> [练习任务] 将下列全部记录逐字抄写一遍，不得增删或改动任何内容。

> [待处理数据]
_ _ _ _

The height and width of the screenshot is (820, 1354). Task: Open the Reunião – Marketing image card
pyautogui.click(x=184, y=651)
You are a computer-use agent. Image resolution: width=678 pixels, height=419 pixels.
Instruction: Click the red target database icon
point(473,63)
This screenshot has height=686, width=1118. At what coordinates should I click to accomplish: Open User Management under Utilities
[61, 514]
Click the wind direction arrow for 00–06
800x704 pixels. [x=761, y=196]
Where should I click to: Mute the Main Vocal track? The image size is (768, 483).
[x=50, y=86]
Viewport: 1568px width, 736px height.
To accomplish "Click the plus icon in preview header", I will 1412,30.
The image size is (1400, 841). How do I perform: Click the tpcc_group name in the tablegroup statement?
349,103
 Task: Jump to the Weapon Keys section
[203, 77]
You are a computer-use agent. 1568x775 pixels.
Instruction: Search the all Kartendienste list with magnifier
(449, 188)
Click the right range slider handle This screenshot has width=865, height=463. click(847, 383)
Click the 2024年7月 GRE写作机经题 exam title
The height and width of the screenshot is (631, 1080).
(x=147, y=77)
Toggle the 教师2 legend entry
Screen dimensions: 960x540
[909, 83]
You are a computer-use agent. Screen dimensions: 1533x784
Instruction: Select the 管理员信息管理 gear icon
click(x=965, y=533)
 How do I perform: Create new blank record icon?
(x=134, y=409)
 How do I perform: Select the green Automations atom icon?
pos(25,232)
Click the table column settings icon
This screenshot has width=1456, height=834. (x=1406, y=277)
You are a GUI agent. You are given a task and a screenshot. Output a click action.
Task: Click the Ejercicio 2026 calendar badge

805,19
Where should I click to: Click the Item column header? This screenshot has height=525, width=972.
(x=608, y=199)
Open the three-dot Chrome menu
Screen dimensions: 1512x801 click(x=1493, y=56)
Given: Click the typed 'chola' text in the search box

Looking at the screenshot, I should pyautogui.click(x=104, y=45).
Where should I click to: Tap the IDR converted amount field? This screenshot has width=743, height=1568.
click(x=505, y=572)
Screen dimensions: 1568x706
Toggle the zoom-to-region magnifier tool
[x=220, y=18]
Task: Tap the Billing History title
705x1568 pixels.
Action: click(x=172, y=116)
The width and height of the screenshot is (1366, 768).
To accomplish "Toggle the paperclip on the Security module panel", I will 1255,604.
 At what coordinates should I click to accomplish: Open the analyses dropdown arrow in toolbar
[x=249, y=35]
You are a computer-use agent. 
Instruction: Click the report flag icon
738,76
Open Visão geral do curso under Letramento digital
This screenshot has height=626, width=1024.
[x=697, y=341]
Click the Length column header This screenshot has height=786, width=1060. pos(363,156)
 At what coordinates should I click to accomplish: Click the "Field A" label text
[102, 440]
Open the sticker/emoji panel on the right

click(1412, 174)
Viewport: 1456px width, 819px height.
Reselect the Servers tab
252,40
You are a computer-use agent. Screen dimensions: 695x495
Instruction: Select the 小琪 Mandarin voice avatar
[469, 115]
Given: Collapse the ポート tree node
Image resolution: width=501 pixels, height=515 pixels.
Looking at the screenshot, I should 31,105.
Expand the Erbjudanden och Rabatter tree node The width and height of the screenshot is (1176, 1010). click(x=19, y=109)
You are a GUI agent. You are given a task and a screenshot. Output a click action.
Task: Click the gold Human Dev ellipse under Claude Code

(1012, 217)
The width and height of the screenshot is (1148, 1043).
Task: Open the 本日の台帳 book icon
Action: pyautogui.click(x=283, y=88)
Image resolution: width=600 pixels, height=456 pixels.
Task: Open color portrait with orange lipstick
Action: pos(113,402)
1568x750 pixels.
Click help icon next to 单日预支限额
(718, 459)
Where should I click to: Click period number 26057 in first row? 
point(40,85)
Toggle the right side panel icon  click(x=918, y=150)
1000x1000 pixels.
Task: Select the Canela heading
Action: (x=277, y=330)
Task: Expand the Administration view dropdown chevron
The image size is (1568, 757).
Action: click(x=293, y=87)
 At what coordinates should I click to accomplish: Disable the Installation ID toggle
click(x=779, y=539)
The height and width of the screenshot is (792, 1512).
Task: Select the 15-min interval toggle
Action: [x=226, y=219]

_ _ _ _

> [参考答案]
The height and width of the screenshot is (820, 1354). Task: Open the Reunião – Marketing image card
pyautogui.click(x=184, y=651)
You are a computer-use agent. Image resolution: width=678 pixels, height=419 pixels.
Instruction: Click the red target database icon
point(473,63)
This screenshot has height=686, width=1118. At what coordinates should I click to accomplish: Open User Management under Utilities
[61, 514]
Click the wind direction arrow for 00–06
800x704 pixels. [x=761, y=196]
Where should I click to: Mute the Main Vocal track? The image size is (768, 483).
[x=50, y=86]
Viewport: 1568px width, 736px height.
To accomplish "Click the plus icon in preview header", I will 1412,30.
The image size is (1400, 841). How do I perform: Click the tpcc_group name in the tablegroup statement?
349,103
 Task: Jump to the Weapon Keys section
[203, 77]
You are a computer-use agent. 1568x775 pixels.
Instruction: Search the all Kartendienste list with magnifier
(449, 188)
Click the right range slider handle This screenshot has width=865, height=463. click(847, 383)
Click the 2024年7月 GRE写作机经题 exam title
The height and width of the screenshot is (631, 1080).
(x=147, y=77)
Toggle the 教师2 legend entry
Screen dimensions: 960x540
[909, 83]
You are a computer-use agent. Screen dimensions: 1533x784
Instruction: Select the 管理员信息管理 gear icon
click(x=965, y=533)
 How do I perform: Create new blank record icon?
(x=134, y=409)
 How do I perform: Select the green Automations atom icon?
pos(25,232)
Click the table column settings icon
This screenshot has width=1456, height=834. (x=1406, y=277)
You are a GUI agent. You are given a task and a screenshot. Output a click action.
Task: Click the Ejercicio 2026 calendar badge

805,19
Where should I click to: Click the Item column header? This screenshot has height=525, width=972.
(x=608, y=199)
Open the three-dot Chrome menu
Screen dimensions: 1512x801 click(x=1493, y=56)
Given: Click the typed 'chola' text in the search box

Looking at the screenshot, I should pyautogui.click(x=104, y=45).
Where should I click to: Tap the IDR converted amount field? This screenshot has width=743, height=1568.
click(x=505, y=572)
Screen dimensions: 1568x706
Toggle the zoom-to-region magnifier tool
[x=220, y=18]
Task: Tap the Billing History title
705x1568 pixels.
Action: click(x=172, y=116)
The width and height of the screenshot is (1366, 768).
To accomplish "Toggle the paperclip on the Security module panel", I will 1255,604.
 At what coordinates should I click to accomplish: Open the analyses dropdown arrow in toolbar
[x=249, y=35]
You are a computer-use agent. 
Instruction: Click the report flag icon
738,76
Open Visão geral do curso under Letramento digital
This screenshot has height=626, width=1024.
[x=697, y=341]
Click the Length column header This screenshot has height=786, width=1060. pos(363,156)
 At what coordinates should I click to accomplish: Click the "Field A" label text
[102, 440]
Open the sticker/emoji panel on the right

click(1412, 174)
Viewport: 1456px width, 819px height.
Reselect the Servers tab
252,40
You are a computer-use agent. Screen dimensions: 695x495
Instruction: Select the 小琪 Mandarin voice avatar
[469, 115]
Given: Collapse the ポート tree node
Image resolution: width=501 pixels, height=515 pixels.
Looking at the screenshot, I should 31,105.
Expand the Erbjudanden och Rabatter tree node The width and height of the screenshot is (1176, 1010). click(x=19, y=109)
You are a GUI agent. You are given a task and a screenshot. Output a click action.
Task: Click the gold Human Dev ellipse under Claude Code

(1012, 217)
The width and height of the screenshot is (1148, 1043).
Task: Open the 本日の台帳 book icon
Action: pyautogui.click(x=283, y=88)
Image resolution: width=600 pixels, height=456 pixels.
Task: Open color portrait with orange lipstick
Action: pos(113,402)
1568x750 pixels.
Click help icon next to 单日预支限额
(718, 459)
Where should I click to: Click period number 26057 in first row? 
point(40,85)
Toggle the right side panel icon  click(x=918, y=150)
1000x1000 pixels.
Task: Select the Canela heading
Action: (x=277, y=330)
Task: Expand the Administration view dropdown chevron
The image size is (1568, 757).
Action: click(x=293, y=87)
 At what coordinates should I click to accomplish: Disable the Installation ID toggle
click(x=779, y=539)
The height and width of the screenshot is (792, 1512).
Task: Select the 15-min interval toggle
Action: [x=226, y=219]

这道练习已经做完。